*** Opening of SOURCE DATA ***

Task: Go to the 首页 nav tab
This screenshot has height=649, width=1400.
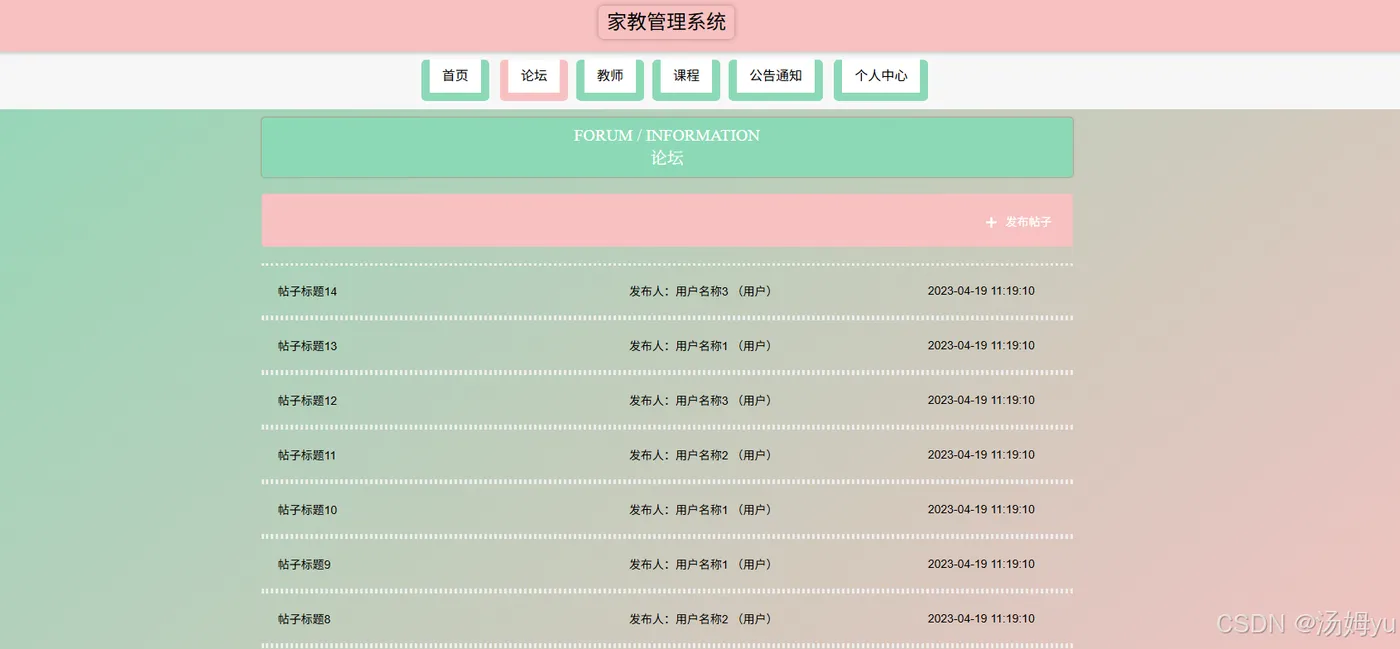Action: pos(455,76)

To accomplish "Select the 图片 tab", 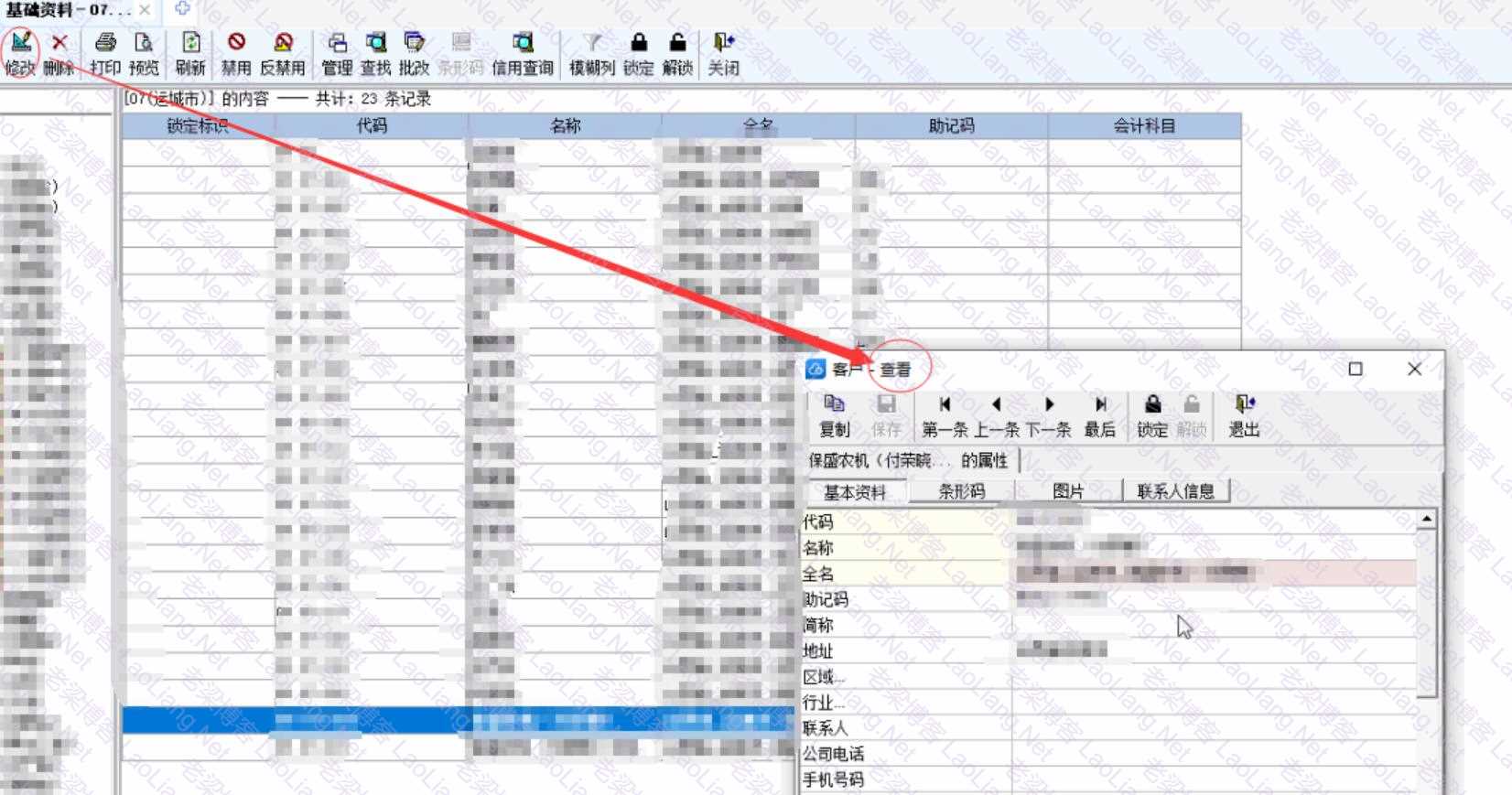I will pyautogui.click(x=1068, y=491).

*** Close of SOURCE DATA ***
*** Opening of SOURCE DATA ***

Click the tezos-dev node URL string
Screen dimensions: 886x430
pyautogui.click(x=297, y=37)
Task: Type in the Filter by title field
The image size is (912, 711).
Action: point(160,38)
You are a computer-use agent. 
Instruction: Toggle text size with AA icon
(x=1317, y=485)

*** Close of SOURCE DATA ***

ACTIVITY:
Whenever a line in the data holds "Task", copy that line.

ANSWER SECTION:
Task: Go to the 首页 nav tab
Task: Type in the Filter by title field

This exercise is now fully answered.